An alternative tool is the ASCII menu-based ntsysv program. Like chkconfig, ntsysv only manipulates the symbolic links under /etc/rc.d/rc[0-6].d so you also will need to explicitly shut down the service. To do both of these issue the commands:

/etc/rc.d/init.d/portmap stop
ntsysv

On other distributions that use the System V-style of startup scripts (/etc/rc.d/rc[0-6].d directories for Red Hat derivations and /etc/rc.[0-b].d for Debian), rename the appropriate script under rcX.d (X usually is 3) that starts with a capital-S and has the service name in it. For example,

cd /etc/rc.d/rc3.d
mv S11portmap K11portmap

Just as only scripts starting with "S" are invoked when entering the respective run level, scripts starting with "K" are invoked when exiting that run level. This is to turn off daemons that should run only in that run level. For example, this mechanism will turn off sshd, the SSH daemon, when switching from run level "3" (multiuser with networking) to run level "s" (single-user mode). Just as a selected Ssomething script can be disabled by renaming to ssomething, one of these latter scripts can be renamed from Ksomething to ksomething to disable it.

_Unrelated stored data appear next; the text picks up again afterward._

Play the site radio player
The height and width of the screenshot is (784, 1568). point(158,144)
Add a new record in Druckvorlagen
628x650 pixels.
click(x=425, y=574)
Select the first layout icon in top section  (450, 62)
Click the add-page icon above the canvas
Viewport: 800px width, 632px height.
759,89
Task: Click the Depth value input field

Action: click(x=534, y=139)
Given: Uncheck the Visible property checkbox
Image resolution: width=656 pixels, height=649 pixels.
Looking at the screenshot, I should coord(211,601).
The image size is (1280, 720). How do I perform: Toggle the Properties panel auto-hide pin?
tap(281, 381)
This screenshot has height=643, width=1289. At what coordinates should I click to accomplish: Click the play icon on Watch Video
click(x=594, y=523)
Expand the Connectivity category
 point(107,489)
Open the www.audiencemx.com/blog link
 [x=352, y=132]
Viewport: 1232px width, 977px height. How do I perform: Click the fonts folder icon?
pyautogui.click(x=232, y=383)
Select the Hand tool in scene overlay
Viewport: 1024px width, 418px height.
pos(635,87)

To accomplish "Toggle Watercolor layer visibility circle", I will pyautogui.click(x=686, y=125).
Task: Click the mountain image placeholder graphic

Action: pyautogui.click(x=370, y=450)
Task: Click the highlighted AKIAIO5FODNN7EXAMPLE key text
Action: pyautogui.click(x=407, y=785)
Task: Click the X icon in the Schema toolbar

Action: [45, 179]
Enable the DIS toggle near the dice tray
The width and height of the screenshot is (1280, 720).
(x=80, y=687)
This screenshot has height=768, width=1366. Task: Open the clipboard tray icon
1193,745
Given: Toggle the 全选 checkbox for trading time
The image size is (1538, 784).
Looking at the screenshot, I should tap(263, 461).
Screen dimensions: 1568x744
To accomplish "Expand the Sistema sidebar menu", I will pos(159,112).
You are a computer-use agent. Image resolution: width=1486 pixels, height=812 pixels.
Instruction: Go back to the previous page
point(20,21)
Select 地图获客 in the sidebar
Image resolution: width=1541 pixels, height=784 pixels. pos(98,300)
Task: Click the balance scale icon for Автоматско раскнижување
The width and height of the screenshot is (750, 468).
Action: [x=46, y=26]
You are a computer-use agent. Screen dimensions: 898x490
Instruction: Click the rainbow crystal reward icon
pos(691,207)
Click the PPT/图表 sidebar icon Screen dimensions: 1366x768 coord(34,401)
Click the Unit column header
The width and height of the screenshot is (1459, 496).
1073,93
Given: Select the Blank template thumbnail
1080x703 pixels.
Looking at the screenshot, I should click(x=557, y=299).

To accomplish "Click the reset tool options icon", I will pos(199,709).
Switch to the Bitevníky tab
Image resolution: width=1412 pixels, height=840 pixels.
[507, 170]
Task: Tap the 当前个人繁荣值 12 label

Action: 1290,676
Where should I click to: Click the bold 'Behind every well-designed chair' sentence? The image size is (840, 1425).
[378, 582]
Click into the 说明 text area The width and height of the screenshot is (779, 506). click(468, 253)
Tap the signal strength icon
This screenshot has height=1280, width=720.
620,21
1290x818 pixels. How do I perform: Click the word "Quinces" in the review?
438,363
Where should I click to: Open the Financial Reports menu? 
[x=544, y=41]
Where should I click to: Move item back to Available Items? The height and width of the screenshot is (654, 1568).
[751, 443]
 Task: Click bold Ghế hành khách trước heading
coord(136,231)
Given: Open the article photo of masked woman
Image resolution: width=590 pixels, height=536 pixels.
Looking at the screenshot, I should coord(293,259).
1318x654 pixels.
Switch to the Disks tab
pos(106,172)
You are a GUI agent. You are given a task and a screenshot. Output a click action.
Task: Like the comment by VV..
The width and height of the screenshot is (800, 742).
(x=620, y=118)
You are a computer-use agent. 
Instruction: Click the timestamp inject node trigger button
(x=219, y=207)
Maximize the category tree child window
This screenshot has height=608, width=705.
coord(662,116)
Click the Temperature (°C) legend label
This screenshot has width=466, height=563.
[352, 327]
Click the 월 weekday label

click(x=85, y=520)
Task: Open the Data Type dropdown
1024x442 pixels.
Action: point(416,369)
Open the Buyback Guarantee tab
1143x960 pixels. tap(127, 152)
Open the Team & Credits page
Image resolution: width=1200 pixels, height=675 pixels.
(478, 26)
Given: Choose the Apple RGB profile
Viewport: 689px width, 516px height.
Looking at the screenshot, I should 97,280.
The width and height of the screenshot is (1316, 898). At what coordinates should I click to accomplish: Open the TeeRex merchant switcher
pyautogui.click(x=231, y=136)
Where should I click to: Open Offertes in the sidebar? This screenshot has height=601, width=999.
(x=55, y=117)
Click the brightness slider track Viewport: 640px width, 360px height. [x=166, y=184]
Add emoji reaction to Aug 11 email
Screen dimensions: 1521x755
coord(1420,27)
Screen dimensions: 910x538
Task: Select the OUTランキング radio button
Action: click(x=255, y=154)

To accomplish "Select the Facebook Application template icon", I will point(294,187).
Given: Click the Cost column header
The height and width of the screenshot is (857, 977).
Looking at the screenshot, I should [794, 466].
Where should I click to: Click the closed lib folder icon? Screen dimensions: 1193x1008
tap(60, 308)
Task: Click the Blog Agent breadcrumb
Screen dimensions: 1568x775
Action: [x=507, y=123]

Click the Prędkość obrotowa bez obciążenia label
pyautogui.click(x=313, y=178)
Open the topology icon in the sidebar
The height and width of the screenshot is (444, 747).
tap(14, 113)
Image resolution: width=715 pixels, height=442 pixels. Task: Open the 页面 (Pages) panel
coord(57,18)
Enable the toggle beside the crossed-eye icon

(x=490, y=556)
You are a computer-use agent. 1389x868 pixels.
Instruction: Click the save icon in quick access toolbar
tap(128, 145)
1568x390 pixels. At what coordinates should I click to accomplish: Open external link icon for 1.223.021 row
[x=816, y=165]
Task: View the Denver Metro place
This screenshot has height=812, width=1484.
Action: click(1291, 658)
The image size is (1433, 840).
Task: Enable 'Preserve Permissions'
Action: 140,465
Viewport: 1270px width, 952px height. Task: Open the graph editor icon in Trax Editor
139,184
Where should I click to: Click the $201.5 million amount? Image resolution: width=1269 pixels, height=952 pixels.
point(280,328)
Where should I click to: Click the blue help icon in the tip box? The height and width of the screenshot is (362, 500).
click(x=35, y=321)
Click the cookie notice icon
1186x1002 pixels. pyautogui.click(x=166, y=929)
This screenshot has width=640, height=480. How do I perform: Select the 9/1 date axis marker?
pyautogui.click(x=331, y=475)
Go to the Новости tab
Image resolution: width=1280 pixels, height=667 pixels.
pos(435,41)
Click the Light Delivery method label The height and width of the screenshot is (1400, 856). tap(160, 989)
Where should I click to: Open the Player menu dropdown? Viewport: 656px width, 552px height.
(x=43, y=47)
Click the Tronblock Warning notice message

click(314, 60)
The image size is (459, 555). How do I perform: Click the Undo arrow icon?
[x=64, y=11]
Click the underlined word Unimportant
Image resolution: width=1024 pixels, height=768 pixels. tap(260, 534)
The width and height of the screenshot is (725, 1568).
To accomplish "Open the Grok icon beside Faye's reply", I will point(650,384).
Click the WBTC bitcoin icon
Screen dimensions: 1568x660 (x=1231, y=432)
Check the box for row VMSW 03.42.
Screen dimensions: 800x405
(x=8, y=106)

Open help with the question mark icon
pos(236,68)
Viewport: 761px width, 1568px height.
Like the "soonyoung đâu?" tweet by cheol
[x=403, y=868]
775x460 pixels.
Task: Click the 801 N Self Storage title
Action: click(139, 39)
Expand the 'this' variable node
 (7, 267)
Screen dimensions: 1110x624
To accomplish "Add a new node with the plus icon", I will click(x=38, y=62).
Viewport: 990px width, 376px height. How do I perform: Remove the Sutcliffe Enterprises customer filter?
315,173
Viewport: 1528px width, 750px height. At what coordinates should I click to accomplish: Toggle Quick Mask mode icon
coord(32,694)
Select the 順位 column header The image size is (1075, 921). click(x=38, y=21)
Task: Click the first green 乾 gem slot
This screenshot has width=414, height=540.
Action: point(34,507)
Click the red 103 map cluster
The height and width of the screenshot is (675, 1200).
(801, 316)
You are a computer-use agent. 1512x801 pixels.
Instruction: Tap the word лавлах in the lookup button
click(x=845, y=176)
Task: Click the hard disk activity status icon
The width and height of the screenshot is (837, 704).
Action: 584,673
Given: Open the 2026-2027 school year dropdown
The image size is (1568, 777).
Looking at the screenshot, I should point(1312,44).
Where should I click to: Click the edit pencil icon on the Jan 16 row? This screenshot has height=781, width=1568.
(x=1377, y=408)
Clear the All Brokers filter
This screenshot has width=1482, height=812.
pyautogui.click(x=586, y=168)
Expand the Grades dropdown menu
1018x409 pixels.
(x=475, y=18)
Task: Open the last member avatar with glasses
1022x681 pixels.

On Slackware and similar systems, simply comment out the lines that start them in /etc/rc.d/*. The grep program may be used to find these. Be sure to terminate any of these services that currently are running on your system after altering the configuration files.

If you do not want to bother with kill, a simple reboot will do this and verify that the configuration files were correctly altered. (A set of available rescue disks before this reboot would be a fine idea.)

The most careful SysAdmins will reboot their systems several times after making changes to startup scripts to ensure correct and reliable startup and operation.

To remove these services from your system, you can use your distribution's package manager to delete them. Red Hat–based installations (Red Hat, Mandrake, Caldera, Yellow Dog, TurboLinux) use RPM. Debian-based distributions (Debian and Corel) use dpkg. SuSE uses YAST and Slackware uses pkgtool.

Linux is like the Swiss Army knife of networking—it has one or two tools of mass destruction that get used all the time, others that are used less often, and some that are never used. Unlike the Swiss Army knife, you can slim down Linux to just the services you need, and discard those you do not. I will never use the awl or corkscrew on my knife just like I will never use rsh or finger. Decide which ports you want to have open (such as www and ftp) and close the rest. Closing unnecessary ports makes your system more secure and perform better.